▶ [The problem]: This exercise calls for an exact copy of the listing below.
=== Begin Enclosure ===
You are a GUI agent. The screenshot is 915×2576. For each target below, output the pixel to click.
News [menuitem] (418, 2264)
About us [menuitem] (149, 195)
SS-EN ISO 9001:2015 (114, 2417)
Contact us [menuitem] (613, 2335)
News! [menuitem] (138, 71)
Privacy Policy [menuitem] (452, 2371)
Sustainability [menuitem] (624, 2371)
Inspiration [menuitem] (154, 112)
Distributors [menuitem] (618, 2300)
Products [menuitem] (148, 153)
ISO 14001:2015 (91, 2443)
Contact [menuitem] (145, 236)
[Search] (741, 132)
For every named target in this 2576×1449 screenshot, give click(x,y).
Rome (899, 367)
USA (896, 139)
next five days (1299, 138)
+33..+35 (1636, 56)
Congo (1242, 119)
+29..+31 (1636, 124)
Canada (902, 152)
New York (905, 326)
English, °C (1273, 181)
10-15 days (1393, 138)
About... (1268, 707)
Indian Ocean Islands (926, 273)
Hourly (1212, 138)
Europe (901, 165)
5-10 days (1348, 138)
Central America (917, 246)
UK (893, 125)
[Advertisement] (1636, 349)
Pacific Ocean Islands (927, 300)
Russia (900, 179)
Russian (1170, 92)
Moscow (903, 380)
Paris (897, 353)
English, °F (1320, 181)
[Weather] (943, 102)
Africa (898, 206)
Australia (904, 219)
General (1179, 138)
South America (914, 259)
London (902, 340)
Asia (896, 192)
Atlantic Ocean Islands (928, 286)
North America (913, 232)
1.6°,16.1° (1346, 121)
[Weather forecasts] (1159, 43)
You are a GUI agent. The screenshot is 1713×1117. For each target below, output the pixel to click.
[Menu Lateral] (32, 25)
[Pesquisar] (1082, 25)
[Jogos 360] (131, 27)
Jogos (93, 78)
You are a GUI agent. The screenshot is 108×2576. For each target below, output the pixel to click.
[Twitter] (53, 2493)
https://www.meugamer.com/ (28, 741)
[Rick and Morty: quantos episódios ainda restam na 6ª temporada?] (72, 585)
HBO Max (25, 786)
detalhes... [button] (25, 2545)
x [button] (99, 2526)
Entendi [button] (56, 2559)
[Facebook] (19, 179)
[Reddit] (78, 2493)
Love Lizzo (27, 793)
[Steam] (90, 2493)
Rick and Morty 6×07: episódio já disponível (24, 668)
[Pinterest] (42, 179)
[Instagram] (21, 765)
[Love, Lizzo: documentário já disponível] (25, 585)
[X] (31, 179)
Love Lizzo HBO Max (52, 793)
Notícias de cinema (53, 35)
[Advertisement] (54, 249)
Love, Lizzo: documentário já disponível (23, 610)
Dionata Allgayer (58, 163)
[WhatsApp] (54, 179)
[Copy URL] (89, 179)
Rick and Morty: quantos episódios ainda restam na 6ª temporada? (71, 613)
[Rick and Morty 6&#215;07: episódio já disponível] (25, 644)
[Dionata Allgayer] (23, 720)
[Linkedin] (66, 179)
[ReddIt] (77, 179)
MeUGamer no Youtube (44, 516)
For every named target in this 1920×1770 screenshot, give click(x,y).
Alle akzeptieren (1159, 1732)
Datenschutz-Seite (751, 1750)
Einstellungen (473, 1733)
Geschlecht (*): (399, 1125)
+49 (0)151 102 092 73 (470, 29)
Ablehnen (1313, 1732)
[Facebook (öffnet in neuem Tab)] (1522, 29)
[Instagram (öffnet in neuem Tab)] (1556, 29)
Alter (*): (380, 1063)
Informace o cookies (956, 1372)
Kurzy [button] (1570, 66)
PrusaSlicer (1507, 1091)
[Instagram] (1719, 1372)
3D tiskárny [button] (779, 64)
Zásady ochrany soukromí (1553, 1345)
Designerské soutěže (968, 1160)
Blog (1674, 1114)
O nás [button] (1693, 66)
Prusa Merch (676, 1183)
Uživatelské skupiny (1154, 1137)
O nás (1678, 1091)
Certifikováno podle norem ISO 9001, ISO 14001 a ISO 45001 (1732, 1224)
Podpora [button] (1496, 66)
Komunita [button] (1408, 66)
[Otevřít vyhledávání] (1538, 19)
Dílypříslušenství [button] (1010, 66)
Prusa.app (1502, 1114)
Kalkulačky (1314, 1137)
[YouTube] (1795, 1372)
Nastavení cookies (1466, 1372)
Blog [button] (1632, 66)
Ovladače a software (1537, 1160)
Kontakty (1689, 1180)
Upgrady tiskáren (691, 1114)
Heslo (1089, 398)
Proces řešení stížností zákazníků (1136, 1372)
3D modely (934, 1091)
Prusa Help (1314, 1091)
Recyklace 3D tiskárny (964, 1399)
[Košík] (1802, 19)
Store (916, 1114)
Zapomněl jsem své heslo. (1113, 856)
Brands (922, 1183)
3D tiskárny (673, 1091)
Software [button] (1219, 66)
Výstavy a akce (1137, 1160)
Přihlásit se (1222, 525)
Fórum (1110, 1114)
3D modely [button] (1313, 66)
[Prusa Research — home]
=== End Enclosure ===
▶ [Written answer]:
You are a GUI agent. The screenshot is 915×2576. For each target below, output the pixel to click.
News [menuitem] (418, 2264)
About us [menuitem] (149, 195)
SS-EN ISO 9001:2015 (114, 2417)
Contact us [menuitem] (613, 2335)
News! [menuitem] (138, 71)
Privacy Policy [menuitem] (452, 2371)
Sustainability [menuitem] (624, 2371)
Inspiration [menuitem] (154, 112)
Distributors [menuitem] (618, 2300)
Products [menuitem] (148, 153)
ISO 14001:2015 (91, 2443)
Contact [menuitem] (145, 236)
[Search] (741, 132)
For every named target in this 2576×1449 screenshot, give click(x,y).
Rome (899, 367)
USA (896, 139)
next five days (1299, 138)
+33..+35 (1636, 56)
Congo (1242, 119)
+29..+31 (1636, 124)
Canada (902, 152)
New York (905, 326)
English, °C (1273, 181)
10-15 days (1393, 138)
About... (1268, 707)
Indian Ocean Islands (926, 273)
Hourly (1212, 138)
Europe (901, 165)
5-10 days (1348, 138)
Central America (917, 246)
UK (893, 125)
[Advertisement] (1636, 349)
Pacific Ocean Islands (927, 300)
Russia (900, 179)
Russian (1170, 92)
Moscow (903, 380)
Paris (897, 353)
English, °F (1320, 181)
[Weather] (943, 102)
Africa (898, 206)
Australia (904, 219)
General (1179, 138)
South America (914, 259)
London (902, 340)
Asia (896, 192)
Atlantic Ocean Islands (928, 286)
North America (913, 232)
1.6°,16.1° (1346, 121)
[Weather forecasts] (1159, 43)
You are a GUI agent. The screenshot is 1713×1117. For each target below, output the pixel to click.
[Menu Lateral] (32, 25)
[Pesquisar] (1082, 25)
[Jogos 360] (131, 27)
Jogos (93, 78)
You are a GUI agent. The screenshot is 108×2576. For each target below, output the pixel to click.
[Twitter] (53, 2493)
https://www.meugamer.com/ (28, 741)
[Rick and Morty: quantos episódios ainda restam na 6ª temporada?] (72, 585)
HBO Max (25, 786)
detalhes... [button] (25, 2545)
x [button] (99, 2526)
Entendi [button] (56, 2559)
[Facebook] (19, 179)
[Reddit] (78, 2493)
Love Lizzo (27, 793)
[Steam] (90, 2493)
Rick and Morty 6×07: episódio já disponível (24, 668)
[Pinterest] (42, 179)
[Instagram] (21, 765)
[Love, Lizzo: documentário já disponível] (25, 585)
[X] (31, 179)
Love Lizzo HBO Max (52, 793)
Notícias de cinema (53, 35)
[Advertisement] (54, 249)
Love, Lizzo: documentário já disponível (23, 610)
Dionata Allgayer (58, 163)
[WhatsApp] (54, 179)
[Copy URL] (89, 179)
Rick and Morty: quantos episódios ainda restam na 6ª temporada? (71, 613)
[Rick and Morty 6&#215;07: episódio já disponível] (25, 644)
[Dionata Allgayer] (23, 720)
[Linkedin] (66, 179)
[ReddIt] (77, 179)
MeUGamer no Youtube (44, 516)
For every named target in this 1920×1770 screenshot, give click(x,y).
Alle akzeptieren (1159, 1732)
Datenschutz-Seite (751, 1750)
Einstellungen (473, 1733)
Geschlecht (*): (399, 1125)
+49 (0)151 102 092 73 (470, 29)
Ablehnen (1313, 1732)
[Facebook (öffnet in neuem Tab)] (1522, 29)
[Instagram (öffnet in neuem Tab)] (1556, 29)
Alter (*): (380, 1063)
Informace o cookies (956, 1372)
Kurzy [button] (1570, 66)
PrusaSlicer (1507, 1091)
[Instagram] (1719, 1372)
3D tiskárny [button] (779, 64)
Zásady ochrany soukromí (1553, 1345)
Designerské soutěže (968, 1160)
Blog (1674, 1114)
O nás [button] (1693, 66)
Prusa Merch (676, 1183)
Uživatelské skupiny (1154, 1137)
O nás (1678, 1091)
Certifikováno podle norem ISO 9001, ISO 14001 a ISO 45001 (1732, 1224)
Podpora [button] (1496, 66)
Komunita [button] (1408, 66)
[Otevřít vyhledávání] (1538, 19)
Dílypříslušenství [button] (1010, 66)
Prusa.app (1502, 1114)
Kalkulačky (1314, 1137)
[YouTube] (1795, 1372)
Nastavení cookies (1466, 1372)
Blog [button] (1632, 66)
Ovladače a software (1537, 1160)
Kontakty (1689, 1180)
Upgrady tiskáren (691, 1114)
Heslo (1089, 398)
Proces řešení stížností zákazníků (1136, 1372)
3D modely (934, 1091)
Prusa Help (1314, 1091)
Recyklace 3D tiskárny (964, 1399)
[Košík] (1802, 19)
Store (916, 1114)
Zapomněl jsem své heslo. (1113, 856)
Brands (922, 1183)
3D tiskárny (673, 1091)
Software [button] (1219, 66)
Výstavy a akce (1137, 1160)
Přihlásit se (1222, 525)
Fórum (1110, 1114)
3D modely [button] (1313, 66)
[Prusa Research — home]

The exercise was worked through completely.